Idealtypische Verteilung der Arbeitszeit im Stuckateurhandwerk. Monatliche Abweichung vom Jahresmittel
Idealtypische Verteilung der Arbeitszeit im Stuckateurhandwerk. Monatliche
Abweichung vom Jahresmittel

Am zweithäufigsten wurde die Reduzierung der Belegschaft genannt. Auf diese Art und Weise wird die Kernmannschaft ganzjährig beschäftigt. Im Sommer wird dann aufgestockt, eventuell mit befristeten Arbeitsverhältnissen. So werden die Kapazitäten an die Marktverhältnisse angepasst. Es versteht sich von selbst, dass die Mitarbeiter eingebunden und motiviert werden müssen. Ein Familien­vater wird seinen Urlaub in der Ferienzeit nehmen wollen. Und nicht jeder hat Lust zu arbeiten, wenn das Wetter zu etwas anderem einlädt. Zum Chefsein gehört auch, die Kunst zu verstehen »Wie sage ich es meinen Mitarbeitern?«.

Wer die Möglichkeiten von Saison-Kurzarbeit, Winterkündigung, flexibler Arbeitszeit oder Überstunden gut nutzt, ist auch mittel- und langfristig gut aufgestellt. Dann kommt man auch mit schwachen Monaten im Winter gut über die Runden, wenn die Kostenstruktur und Liquidität dies erlaubt.

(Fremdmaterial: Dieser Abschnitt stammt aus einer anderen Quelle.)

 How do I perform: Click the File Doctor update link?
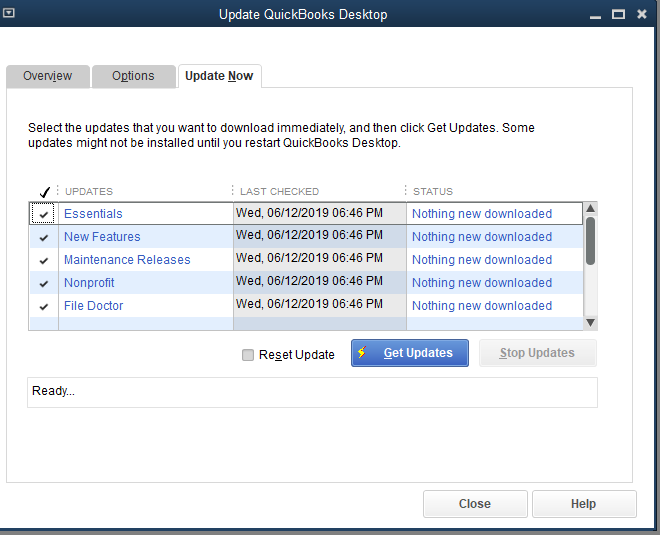(x=94, y=306)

Weniger Mitarbeiter benötigen auch nicht mehr so viele Fahrzeuge. Wer ein Auto abmeldet, reduziert damit seine Fixkosten. Denken Sie auch an die Bank und handeln Sie eine Winterkreditlinie aus. Es gibt also eine Reihe von Maßnahmen, das Auf und Ab der jahreszeitlichen Unternehmenskonjunktur in den Griff zu bekommen. Man muss nur rechtzeitig damit beginnen – und wenn es im nächsten Winter ist, weil man Zeit dazu hat.